At the same time put the steaks in the cast iron pan, which by now should be smoking slightly. Cook four minutes per side and remove to let the juices settle. The goal is a dark crispy crust on the outside and medium rare on the inside. It worked perfectly last night.
While the steaks settle make the Bearnaise sauce. Bring a small amount of water to a light boil in the pot you boiled the potatoes in. Put a stainless steel bowl over the pan as a double boiler. Put the two yolks in with a pinch of salt and whisk constantly over the heat. Remove from the heat from time to time. You don't want the eggs to cook and solidify. Whisk until they start to turn a light yellow.

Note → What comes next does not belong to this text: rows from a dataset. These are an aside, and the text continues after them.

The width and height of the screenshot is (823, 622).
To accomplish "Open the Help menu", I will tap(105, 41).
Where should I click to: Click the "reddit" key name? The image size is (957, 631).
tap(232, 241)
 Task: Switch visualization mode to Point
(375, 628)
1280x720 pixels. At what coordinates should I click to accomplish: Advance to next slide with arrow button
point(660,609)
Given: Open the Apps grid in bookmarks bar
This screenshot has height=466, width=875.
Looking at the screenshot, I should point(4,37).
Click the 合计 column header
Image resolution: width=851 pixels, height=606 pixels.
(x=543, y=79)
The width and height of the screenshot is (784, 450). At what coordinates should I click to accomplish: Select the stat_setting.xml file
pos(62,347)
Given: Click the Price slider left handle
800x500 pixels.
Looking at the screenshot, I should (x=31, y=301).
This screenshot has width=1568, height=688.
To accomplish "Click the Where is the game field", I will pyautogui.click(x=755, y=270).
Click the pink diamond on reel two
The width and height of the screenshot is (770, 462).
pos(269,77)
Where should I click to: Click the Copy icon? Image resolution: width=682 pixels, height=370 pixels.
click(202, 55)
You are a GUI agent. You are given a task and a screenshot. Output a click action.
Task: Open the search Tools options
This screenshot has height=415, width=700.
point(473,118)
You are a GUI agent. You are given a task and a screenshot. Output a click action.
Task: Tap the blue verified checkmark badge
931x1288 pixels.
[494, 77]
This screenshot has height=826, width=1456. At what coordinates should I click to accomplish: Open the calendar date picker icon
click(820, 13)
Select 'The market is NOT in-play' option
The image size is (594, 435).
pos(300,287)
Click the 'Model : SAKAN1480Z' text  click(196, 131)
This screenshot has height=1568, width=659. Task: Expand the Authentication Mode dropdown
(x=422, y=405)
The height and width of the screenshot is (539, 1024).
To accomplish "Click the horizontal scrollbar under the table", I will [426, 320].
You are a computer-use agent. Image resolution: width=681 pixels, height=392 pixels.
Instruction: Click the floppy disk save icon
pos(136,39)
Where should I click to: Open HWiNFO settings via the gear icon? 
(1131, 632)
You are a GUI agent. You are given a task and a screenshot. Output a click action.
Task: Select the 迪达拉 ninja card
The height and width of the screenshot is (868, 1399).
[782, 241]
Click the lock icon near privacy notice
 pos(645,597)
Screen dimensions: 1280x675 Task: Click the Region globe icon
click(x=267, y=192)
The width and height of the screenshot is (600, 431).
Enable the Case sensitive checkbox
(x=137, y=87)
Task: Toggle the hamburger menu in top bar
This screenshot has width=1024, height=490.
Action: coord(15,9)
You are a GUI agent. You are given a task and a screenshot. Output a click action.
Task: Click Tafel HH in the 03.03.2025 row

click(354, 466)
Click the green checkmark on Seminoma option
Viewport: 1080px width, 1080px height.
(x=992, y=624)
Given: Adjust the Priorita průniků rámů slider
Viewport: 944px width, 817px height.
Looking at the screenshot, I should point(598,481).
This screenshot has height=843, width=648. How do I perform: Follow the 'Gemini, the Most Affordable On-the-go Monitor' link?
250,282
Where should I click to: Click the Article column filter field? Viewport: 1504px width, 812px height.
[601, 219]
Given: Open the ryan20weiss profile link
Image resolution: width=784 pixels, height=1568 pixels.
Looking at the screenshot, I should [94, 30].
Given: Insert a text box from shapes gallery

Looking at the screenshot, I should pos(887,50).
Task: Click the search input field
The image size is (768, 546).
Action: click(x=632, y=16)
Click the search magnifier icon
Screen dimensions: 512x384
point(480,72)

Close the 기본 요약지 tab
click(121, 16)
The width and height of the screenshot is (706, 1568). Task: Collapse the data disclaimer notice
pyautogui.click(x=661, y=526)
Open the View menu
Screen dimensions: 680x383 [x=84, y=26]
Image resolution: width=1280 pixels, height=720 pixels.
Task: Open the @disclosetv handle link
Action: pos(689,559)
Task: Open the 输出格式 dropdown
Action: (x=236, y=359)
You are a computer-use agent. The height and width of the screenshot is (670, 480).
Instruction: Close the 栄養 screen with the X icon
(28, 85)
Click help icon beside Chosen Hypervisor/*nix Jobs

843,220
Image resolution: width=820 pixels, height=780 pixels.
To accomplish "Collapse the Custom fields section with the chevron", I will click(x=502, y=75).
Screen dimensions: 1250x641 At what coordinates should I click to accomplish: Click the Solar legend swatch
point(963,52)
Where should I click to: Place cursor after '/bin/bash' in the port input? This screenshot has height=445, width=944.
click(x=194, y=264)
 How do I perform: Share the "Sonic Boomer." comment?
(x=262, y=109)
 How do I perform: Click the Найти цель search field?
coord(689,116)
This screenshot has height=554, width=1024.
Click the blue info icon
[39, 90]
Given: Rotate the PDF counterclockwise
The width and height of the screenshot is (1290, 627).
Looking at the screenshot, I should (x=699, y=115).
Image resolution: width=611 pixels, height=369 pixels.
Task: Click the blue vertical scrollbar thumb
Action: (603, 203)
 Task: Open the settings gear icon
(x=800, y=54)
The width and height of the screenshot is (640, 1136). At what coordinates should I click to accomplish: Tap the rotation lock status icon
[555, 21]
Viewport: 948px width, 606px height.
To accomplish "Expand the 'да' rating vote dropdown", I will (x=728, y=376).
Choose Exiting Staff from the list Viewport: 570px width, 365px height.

Add the lemon juice and whisk until the sauce is about doubled in size. Add the butter cut into 7 or 8 pieces. You want to keep the butter cold until it's time to add it to the sauce. Add little by little. The sauce should get very thick. Add the shallots and whisk some more (30 seconds or so). Add the bourbon (classically it should be white wine but I like this little variation). Turn off the heat.
Serve with Bearnaise sauce poured over the steak or in a side bowl for dipping. Garnish with chopped chives for presentation. We had none last night so we just poured the sauce on the steaks and a little dab on the side to dip the potatoes in.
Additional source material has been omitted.